[Start of section]
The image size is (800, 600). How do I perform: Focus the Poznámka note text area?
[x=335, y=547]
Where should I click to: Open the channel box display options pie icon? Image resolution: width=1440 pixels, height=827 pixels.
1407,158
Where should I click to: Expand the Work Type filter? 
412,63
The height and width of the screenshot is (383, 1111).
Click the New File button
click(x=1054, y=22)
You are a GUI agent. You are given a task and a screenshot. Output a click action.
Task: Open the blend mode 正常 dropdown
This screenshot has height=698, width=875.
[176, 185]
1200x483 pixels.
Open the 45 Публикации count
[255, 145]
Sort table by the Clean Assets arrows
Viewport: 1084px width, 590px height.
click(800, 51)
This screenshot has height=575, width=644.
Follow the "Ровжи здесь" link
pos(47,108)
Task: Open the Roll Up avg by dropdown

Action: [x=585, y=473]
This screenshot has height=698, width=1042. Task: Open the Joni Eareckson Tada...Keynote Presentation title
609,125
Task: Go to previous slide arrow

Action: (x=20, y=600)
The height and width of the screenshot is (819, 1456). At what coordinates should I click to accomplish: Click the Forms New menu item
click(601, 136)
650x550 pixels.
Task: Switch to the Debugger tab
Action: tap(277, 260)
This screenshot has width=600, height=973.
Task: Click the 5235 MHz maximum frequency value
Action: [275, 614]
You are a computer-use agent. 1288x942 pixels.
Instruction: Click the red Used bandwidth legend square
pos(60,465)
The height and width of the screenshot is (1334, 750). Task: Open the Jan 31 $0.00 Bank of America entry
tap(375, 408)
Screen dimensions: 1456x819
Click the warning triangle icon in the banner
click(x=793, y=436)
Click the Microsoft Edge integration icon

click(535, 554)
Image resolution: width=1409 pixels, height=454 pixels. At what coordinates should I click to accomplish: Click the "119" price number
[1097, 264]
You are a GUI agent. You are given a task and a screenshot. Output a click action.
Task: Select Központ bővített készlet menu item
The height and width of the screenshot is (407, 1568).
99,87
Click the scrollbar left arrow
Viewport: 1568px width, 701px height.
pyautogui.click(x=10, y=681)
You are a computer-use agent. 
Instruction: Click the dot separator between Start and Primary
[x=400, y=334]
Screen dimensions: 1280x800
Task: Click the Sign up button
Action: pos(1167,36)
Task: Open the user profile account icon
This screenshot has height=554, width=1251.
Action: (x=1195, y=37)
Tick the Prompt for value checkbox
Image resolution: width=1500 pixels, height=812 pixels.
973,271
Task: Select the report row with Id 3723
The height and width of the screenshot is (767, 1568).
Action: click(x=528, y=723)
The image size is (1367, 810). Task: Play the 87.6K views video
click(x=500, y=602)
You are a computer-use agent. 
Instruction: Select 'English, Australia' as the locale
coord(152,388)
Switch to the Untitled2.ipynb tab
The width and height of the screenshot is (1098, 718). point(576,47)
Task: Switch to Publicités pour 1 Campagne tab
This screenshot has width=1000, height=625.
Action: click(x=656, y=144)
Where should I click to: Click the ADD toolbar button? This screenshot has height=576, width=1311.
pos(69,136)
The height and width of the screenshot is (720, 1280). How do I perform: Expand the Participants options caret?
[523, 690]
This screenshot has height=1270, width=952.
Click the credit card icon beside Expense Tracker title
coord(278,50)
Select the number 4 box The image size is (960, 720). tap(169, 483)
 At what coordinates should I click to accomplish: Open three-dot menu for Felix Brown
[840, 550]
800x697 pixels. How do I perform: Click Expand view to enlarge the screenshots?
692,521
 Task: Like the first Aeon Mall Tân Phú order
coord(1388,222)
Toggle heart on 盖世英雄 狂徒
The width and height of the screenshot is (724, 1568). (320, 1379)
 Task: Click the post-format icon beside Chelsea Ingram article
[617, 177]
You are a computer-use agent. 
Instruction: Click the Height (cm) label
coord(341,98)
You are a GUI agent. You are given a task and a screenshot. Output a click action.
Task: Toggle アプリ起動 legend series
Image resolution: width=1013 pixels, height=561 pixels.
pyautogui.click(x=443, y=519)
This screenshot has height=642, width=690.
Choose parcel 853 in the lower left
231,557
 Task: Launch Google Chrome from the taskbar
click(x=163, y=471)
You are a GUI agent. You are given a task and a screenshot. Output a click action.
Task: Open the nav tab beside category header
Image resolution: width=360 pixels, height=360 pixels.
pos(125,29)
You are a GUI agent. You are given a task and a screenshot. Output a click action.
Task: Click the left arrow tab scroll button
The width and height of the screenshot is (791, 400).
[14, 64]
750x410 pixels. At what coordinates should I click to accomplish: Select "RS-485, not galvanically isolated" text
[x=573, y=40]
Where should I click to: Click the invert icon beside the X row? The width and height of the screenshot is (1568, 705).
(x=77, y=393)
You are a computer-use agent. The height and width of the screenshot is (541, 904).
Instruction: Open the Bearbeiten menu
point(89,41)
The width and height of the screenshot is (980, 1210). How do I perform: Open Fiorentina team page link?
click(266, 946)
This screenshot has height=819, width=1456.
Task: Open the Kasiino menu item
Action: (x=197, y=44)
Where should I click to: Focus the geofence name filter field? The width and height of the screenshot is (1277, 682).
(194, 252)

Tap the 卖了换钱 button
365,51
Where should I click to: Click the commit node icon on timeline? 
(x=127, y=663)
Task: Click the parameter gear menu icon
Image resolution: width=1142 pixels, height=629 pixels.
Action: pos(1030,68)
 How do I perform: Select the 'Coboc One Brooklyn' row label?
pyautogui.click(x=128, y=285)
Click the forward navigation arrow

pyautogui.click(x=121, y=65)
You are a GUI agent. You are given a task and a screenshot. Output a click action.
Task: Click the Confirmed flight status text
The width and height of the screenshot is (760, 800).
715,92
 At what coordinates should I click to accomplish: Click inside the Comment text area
[End of section]
* **Exercise instructions**: Reproduce the data above in full. Leave nothing out.

* **Exercise output**:
The image size is (800, 600). How do I perform: Focus the Poznámka note text area?
[x=335, y=547]
Where should I click to: Open the channel box display options pie icon? Image resolution: width=1440 pixels, height=827 pixels.
1407,158
Where should I click to: Expand the Work Type filter? 
412,63
The height and width of the screenshot is (383, 1111).
Click the New File button
click(x=1054, y=22)
You are a GUI agent. You are given a task and a screenshot. Output a click action.
Task: Open the blend mode 正常 dropdown
This screenshot has height=698, width=875.
[176, 185]
1200x483 pixels.
Open the 45 Публикации count
[255, 145]
Sort table by the Clean Assets arrows
Viewport: 1084px width, 590px height.
click(800, 51)
This screenshot has height=575, width=644.
Follow the "Ровжи здесь" link
pos(47,108)
Task: Open the Roll Up avg by dropdown

Action: [x=585, y=473]
This screenshot has height=698, width=1042. Task: Open the Joni Eareckson Tada...Keynote Presentation title
609,125
Task: Go to previous slide arrow

Action: (x=20, y=600)
The height and width of the screenshot is (819, 1456). At what coordinates should I click to accomplish: Click the Forms New menu item
click(601, 136)
650x550 pixels.
Task: Switch to the Debugger tab
Action: tap(277, 260)
This screenshot has width=600, height=973.
Task: Click the 5235 MHz maximum frequency value
Action: [275, 614]
You are a computer-use agent. 1288x942 pixels.
Instruction: Click the red Used bandwidth legend square
pos(60,465)
The height and width of the screenshot is (1334, 750). Task: Open the Jan 31 $0.00 Bank of America entry
tap(375, 408)
Screen dimensions: 1456x819
Click the warning triangle icon in the banner
click(x=793, y=436)
Click the Microsoft Edge integration icon

click(535, 554)
Image resolution: width=1409 pixels, height=454 pixels. At what coordinates should I click to accomplish: Click the "119" price number
[1097, 264]
You are a GUI agent. You are given a task and a screenshot. Output a click action.
Task: Select Központ bővített készlet menu item
The height and width of the screenshot is (407, 1568).
99,87
Click the scrollbar left arrow
Viewport: 1568px width, 701px height.
pyautogui.click(x=10, y=681)
You are a computer-use agent. 
Instruction: Click the dot separator between Start and Primary
[x=400, y=334]
Screen dimensions: 1280x800
Task: Click the Sign up button
Action: pos(1167,36)
Task: Open the user profile account icon
This screenshot has height=554, width=1251.
Action: (x=1195, y=37)
Tick the Prompt for value checkbox
Image resolution: width=1500 pixels, height=812 pixels.
973,271
Task: Select the report row with Id 3723
The height and width of the screenshot is (767, 1568).
Action: click(x=528, y=723)
The image size is (1367, 810). Task: Play the 87.6K views video
click(x=500, y=602)
You are a computer-use agent. 
Instruction: Select 'English, Australia' as the locale
coord(152,388)
Switch to the Untitled2.ipynb tab
The width and height of the screenshot is (1098, 718). point(576,47)
Task: Switch to Publicités pour 1 Campagne tab
This screenshot has width=1000, height=625.
Action: click(x=656, y=144)
Where should I click to: Click the ADD toolbar button? This screenshot has height=576, width=1311.
pos(69,136)
The height and width of the screenshot is (720, 1280). How do I perform: Expand the Participants options caret?
[523, 690]
This screenshot has height=1270, width=952.
Click the credit card icon beside Expense Tracker title
coord(278,50)
Select the number 4 box The image size is (960, 720). tap(169, 483)
 At what coordinates should I click to accomplish: Open three-dot menu for Felix Brown
[840, 550]
800x697 pixels. How do I perform: Click Expand view to enlarge the screenshots?
692,521
 Task: Like the first Aeon Mall Tân Phú order
coord(1388,222)
Toggle heart on 盖世英雄 狂徒
The width and height of the screenshot is (724, 1568). (320, 1379)
 Task: Click the post-format icon beside Chelsea Ingram article
[617, 177]
You are a computer-use agent. 
Instruction: Click the Height (cm) label
coord(341,98)
You are a GUI agent. You are given a task and a screenshot. Output a click action.
Task: Toggle アプリ起動 legend series
Image resolution: width=1013 pixels, height=561 pixels.
pyautogui.click(x=443, y=519)
This screenshot has height=642, width=690.
Choose parcel 853 in the lower left
231,557
 Task: Launch Google Chrome from the taskbar
click(x=163, y=471)
You are a GUI agent. You are given a task and a screenshot. Output a click action.
Task: Open the nav tab beside category header
Image resolution: width=360 pixels, height=360 pixels.
pos(125,29)
You are a GUI agent. You are given a task and a screenshot. Output a click action.
Task: Click the left arrow tab scroll button
The width and height of the screenshot is (791, 400).
[14, 64]
750x410 pixels. At what coordinates should I click to accomplish: Select "RS-485, not galvanically isolated" text
[x=573, y=40]
Where should I click to: Click the invert icon beside the X row? The width and height of the screenshot is (1568, 705).
(x=77, y=393)
You are a computer-use agent. The height and width of the screenshot is (541, 904).
Instruction: Open the Bearbeiten menu
point(89,41)
The width and height of the screenshot is (980, 1210). How do I perform: Open Fiorentina team page link?
click(266, 946)
This screenshot has height=819, width=1456.
Task: Open the Kasiino menu item
Action: (x=197, y=44)
Where should I click to: Focus the geofence name filter field? The width and height of the screenshot is (1277, 682).
(194, 252)

Tap the 卖了换钱 button
365,51
Where should I click to: Click the commit node icon on timeline? 
(x=127, y=663)
Task: Click the parameter gear menu icon
Image resolution: width=1142 pixels, height=629 pixels.
Action: pos(1030,68)
 How do I perform: Select the 'Coboc One Brooklyn' row label?
pyautogui.click(x=128, y=285)
Click the forward navigation arrow

pyautogui.click(x=121, y=65)
You are a GUI agent. You are given a task and a screenshot. Output a click action.
Task: Click the Confirmed flight status text
The width and height of the screenshot is (760, 800).
715,92
 At what coordinates should I click to accomplish: Click inside the Comment text area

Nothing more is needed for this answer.